Here’s a thought that I want to offer you. It should be at least part of the answer to your question re: communication of concepts constrained by the language process.
When I think ‘table’ I am conceptualizing a long solid dining table. This table image just happens to be my iconic mental construct that I can interchange with the word "table". When you think "table" then you might be conceptualizing a glass coffee table. This is the integrated representation of all grouping of like-things that you call "table".
So now what happens if I am speaking to you on the phone, and I mention to you that:
"I have a pile of books on the table".
What abstract conceptualization do you make?
Here's the process:
My mental concept => word => Your mental concept
You wrongly picture a glass coffee table. It will be an imprecise communication because the concept beamed from my head to yours via language got distorted. At which step? At the second decoding step (word => your mental concept). Imagine if this 'decoding error' happened to two engineers performing maintenance on the space shuttle? Could be a disaster. Not to mention how frequently disagreements/ conflicts must occur from people using the same vocabulary for anisomorphic concepts.

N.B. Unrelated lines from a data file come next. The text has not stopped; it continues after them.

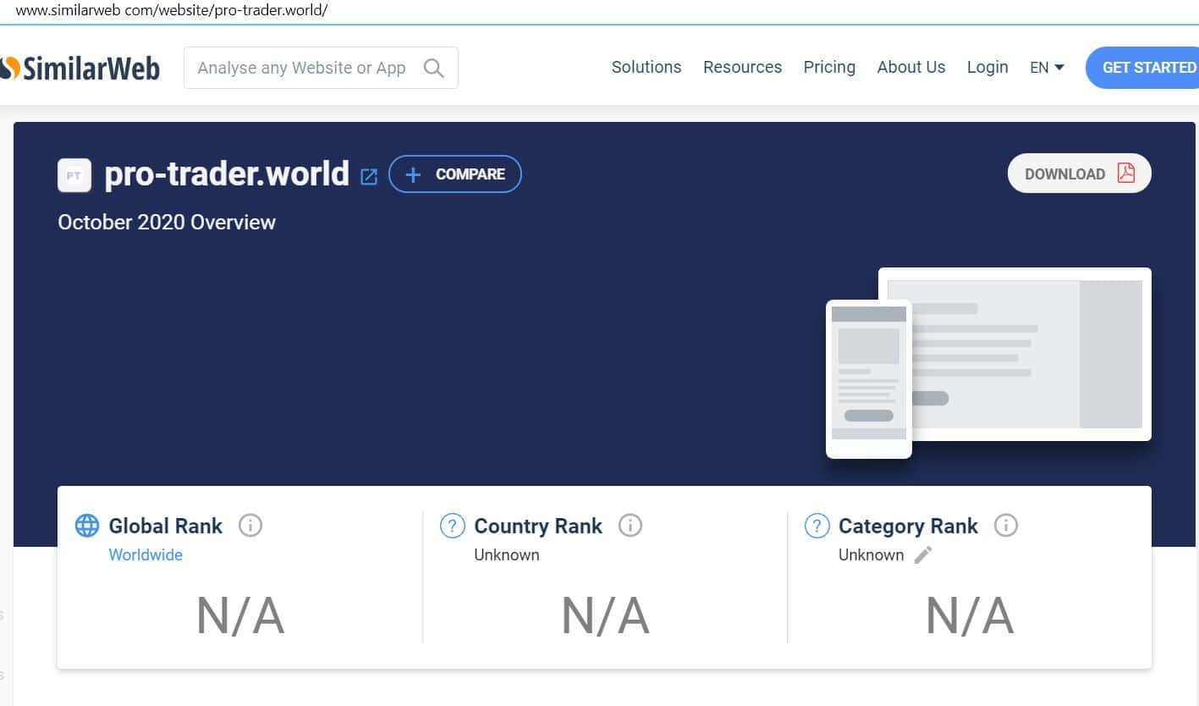The height and width of the screenshot is (706, 1199).
Task: Click Global Rank info icon
Action: click(250, 526)
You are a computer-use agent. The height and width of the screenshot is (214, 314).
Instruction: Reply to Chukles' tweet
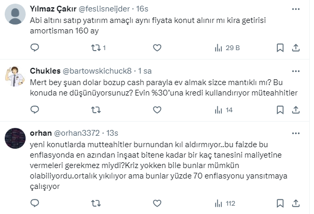point(35,110)
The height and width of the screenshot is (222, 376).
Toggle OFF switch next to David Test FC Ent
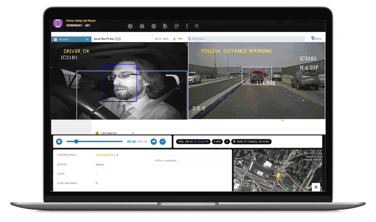tap(118, 39)
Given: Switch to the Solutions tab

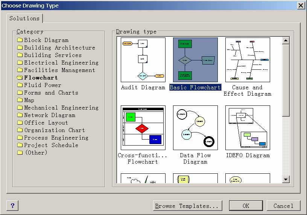Looking at the screenshot, I should (24, 18).
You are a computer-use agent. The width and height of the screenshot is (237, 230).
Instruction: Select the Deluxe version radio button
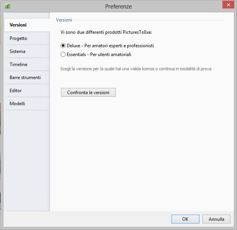tap(63, 46)
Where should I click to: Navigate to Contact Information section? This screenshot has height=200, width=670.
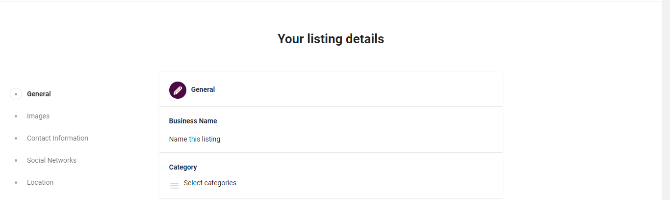tap(57, 139)
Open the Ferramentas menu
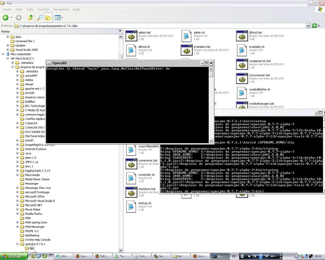 (x=61, y=9)
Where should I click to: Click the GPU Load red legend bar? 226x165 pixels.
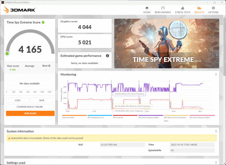(x=125, y=115)
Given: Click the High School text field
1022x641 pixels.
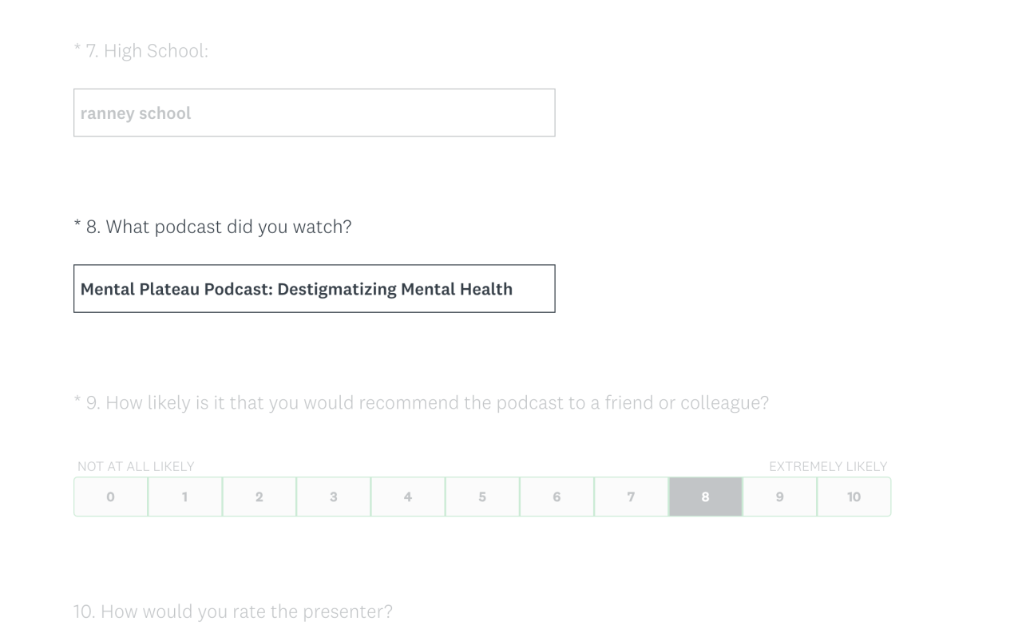Looking at the screenshot, I should [x=314, y=113].
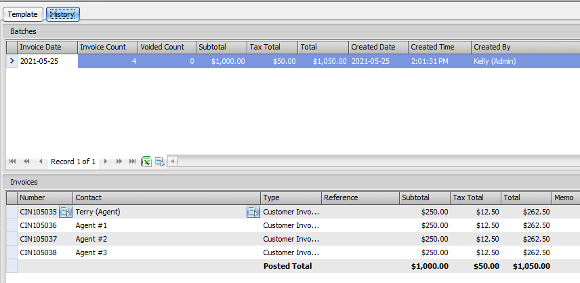580x283 pixels.
Task: Select invoice number CIN105038
Action: pyautogui.click(x=39, y=252)
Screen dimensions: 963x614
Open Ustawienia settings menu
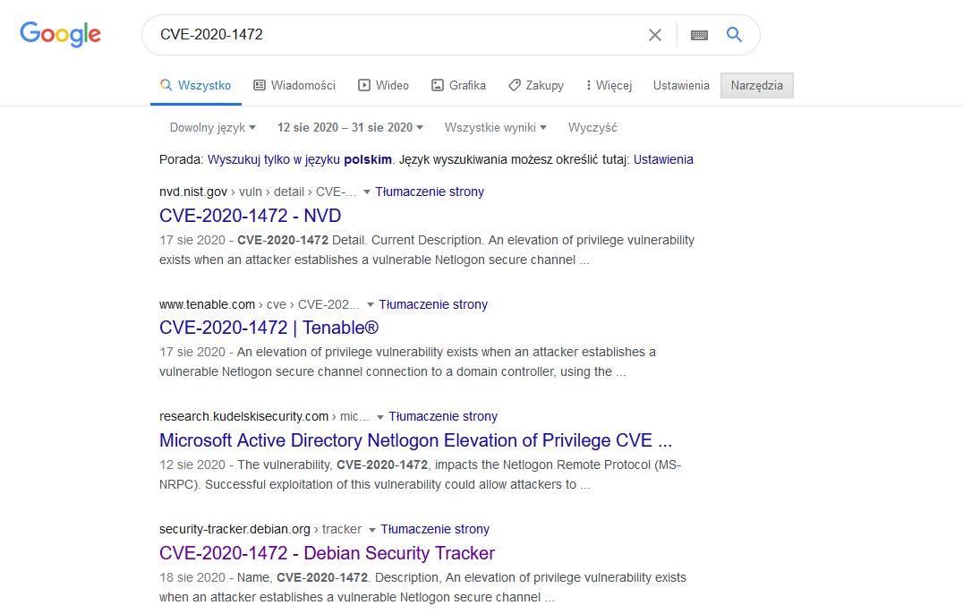point(681,85)
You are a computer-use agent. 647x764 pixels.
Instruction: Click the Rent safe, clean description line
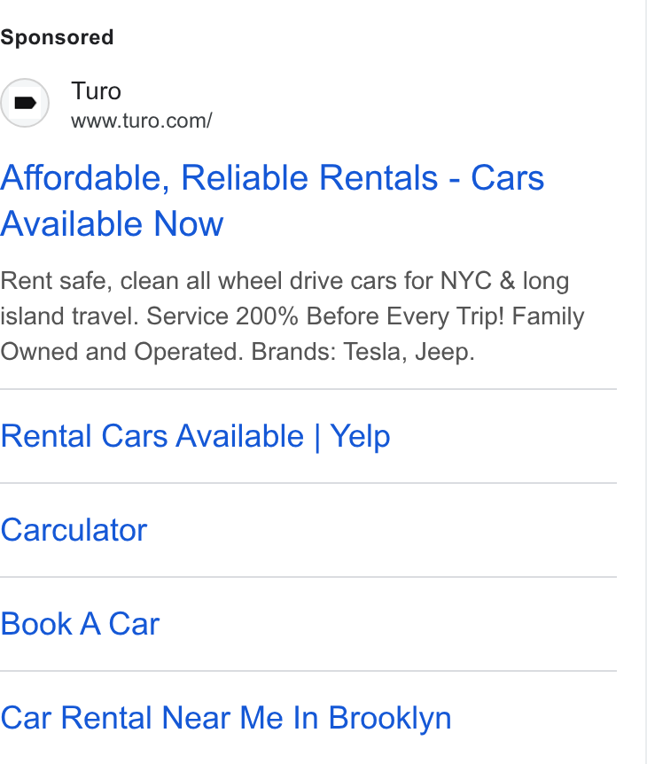[x=285, y=281]
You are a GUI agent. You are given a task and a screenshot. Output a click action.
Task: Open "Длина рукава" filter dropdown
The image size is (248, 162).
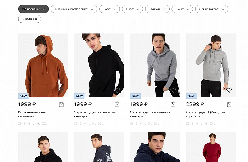(x=211, y=9)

How do we fix this? Increase explicitness by increasing the magnitude of the vocabulary, the precision of each words meaning and the flexibility of the syntax, and introduce longer codes with more information.
"I have a pile of books on the dining table."

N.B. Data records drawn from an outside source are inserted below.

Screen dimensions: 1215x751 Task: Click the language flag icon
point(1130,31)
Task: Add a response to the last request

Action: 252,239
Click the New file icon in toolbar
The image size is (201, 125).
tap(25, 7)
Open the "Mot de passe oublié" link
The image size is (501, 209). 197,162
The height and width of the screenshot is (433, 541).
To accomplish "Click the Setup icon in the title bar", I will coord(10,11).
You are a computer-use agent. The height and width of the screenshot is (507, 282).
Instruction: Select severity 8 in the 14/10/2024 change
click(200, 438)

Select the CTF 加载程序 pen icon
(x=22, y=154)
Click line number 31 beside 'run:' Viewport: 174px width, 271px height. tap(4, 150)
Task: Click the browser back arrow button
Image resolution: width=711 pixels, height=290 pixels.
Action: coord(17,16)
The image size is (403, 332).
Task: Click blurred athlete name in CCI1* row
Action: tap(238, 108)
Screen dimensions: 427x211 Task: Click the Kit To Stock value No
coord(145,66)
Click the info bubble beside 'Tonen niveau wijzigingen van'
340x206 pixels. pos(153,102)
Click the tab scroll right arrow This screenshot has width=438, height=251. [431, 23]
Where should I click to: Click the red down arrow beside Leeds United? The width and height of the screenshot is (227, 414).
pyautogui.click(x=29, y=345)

" I have a pile of 7 physics textbooks on the redwood-cherry dining table. etc.
Language is a CODE-- first I have a mental concept and I code it (with a word). Then I send the coded message to you via the word. Then you decode it into a mental image. Now in the case of the tables, we have a small coding inconsistency. My code has a different association than yours.
How well did I communicate my mental concept to you and what constrained it? If you read my post on the language process it was constrained by inconsistencies in the conceptualization-to-designation step between different individuals... ie. ‘coding’.

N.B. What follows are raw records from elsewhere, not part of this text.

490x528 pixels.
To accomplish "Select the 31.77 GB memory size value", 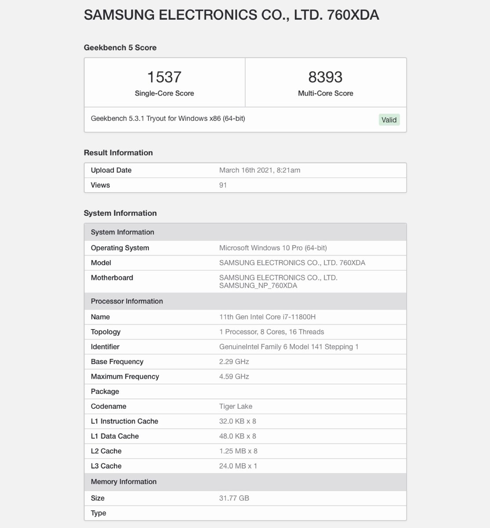I will (x=234, y=498).
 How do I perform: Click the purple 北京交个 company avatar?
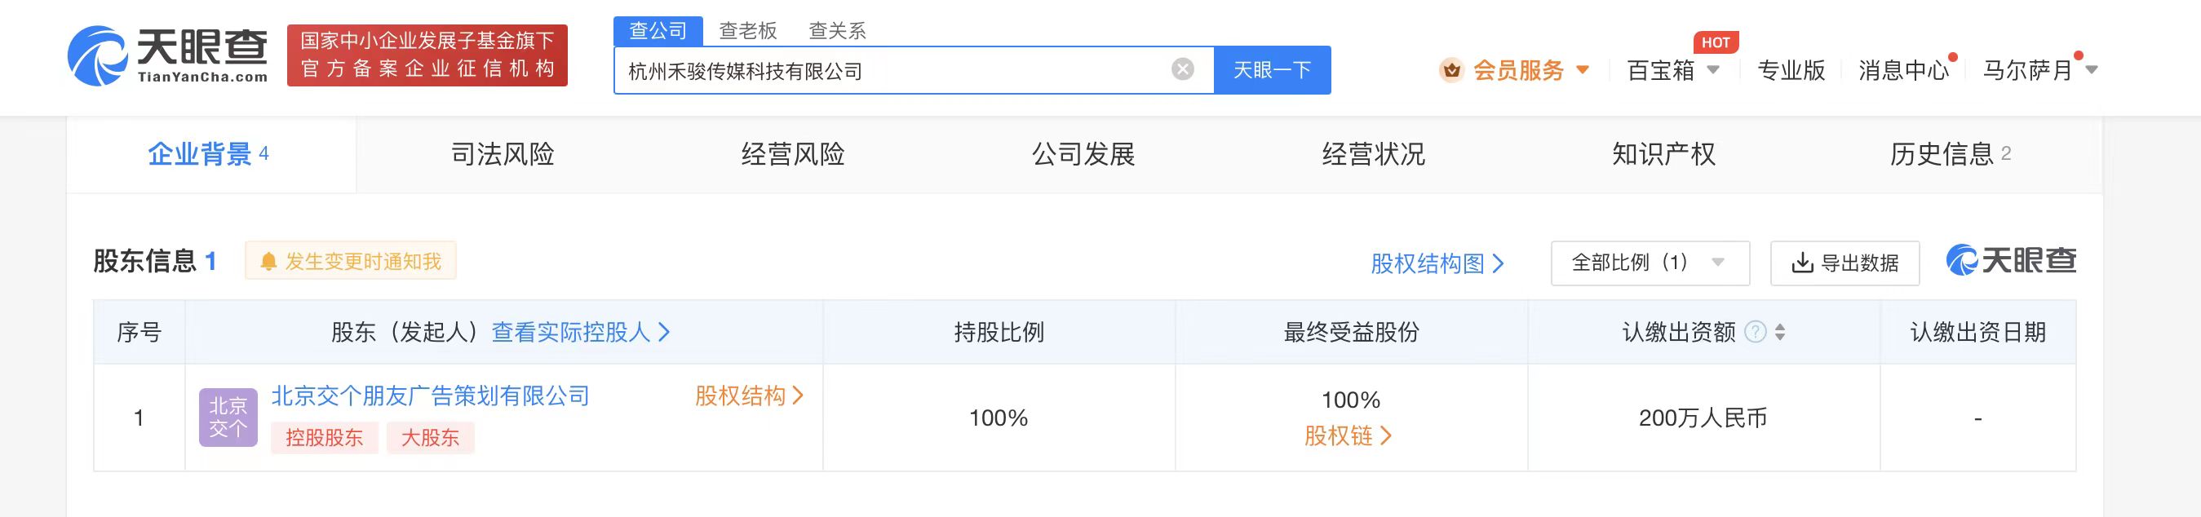tap(228, 417)
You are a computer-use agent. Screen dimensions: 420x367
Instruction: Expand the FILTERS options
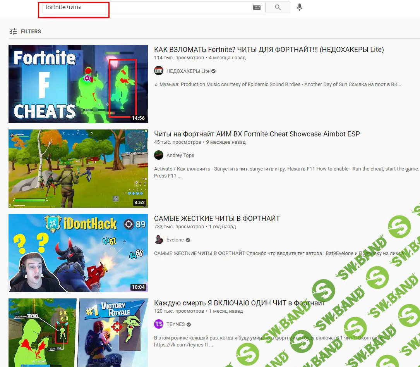pos(31,31)
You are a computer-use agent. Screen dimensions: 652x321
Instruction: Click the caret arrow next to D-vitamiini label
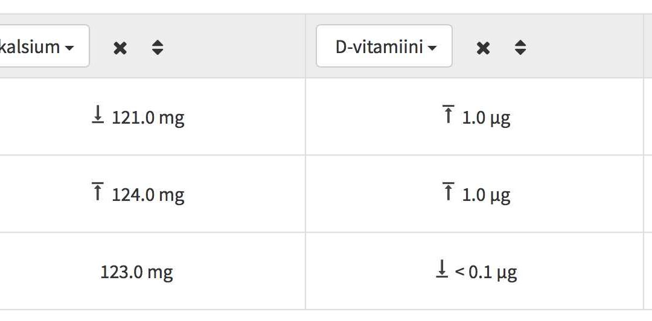(x=432, y=48)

If you take this to the extreme, you get non-sequitur type communication...
In other words, if the same word has completely different corresponding mental concepts in two people, the communication will fail:
Jane: " The photographer shot the model at the fashion show."
Bob: " What a sick violent world, did she survive?"
The Coding error can arise from not understanding ALL OF THE CODE’S DESIGNATIONS (vocabulary/ syntax). Example: Two people communicating... one speaks English, one speaks German. The two people have labelled a common mental concept with different algebraic substitutions (ie.words). Neither person knows other person’s particular code and therefore they can’t communicate.
So the code for any given concept must be shared between communicators.
The German and Englishman will have to resort to a primitive shared-code which will resemble a game of charades.. with gesticulations, mimicry, etc. What level of communicative complexity could they achieve?
What if you tied their hands behind their backs so they couldn’t even gesticulate and mimic?
Without language, they could communicate ‘first-level concepts’ only... basically this is how your dog/ cat / infant would communicate with you...I’m hungry, I’m happy, I’m cranky, give me attention, etc.
You couldn’t communicate abstract higher-order concepts!
The greater the shared vocabulary (and syntax 'flexibility'), the more precise the communication. This is true for any code (English, Braille, sign language etc.)
The next question is: are the actual concepts that we construct in our minds actually shaped/ influenced by the particular 'code' that we use?
I think very much so. (but that's another post).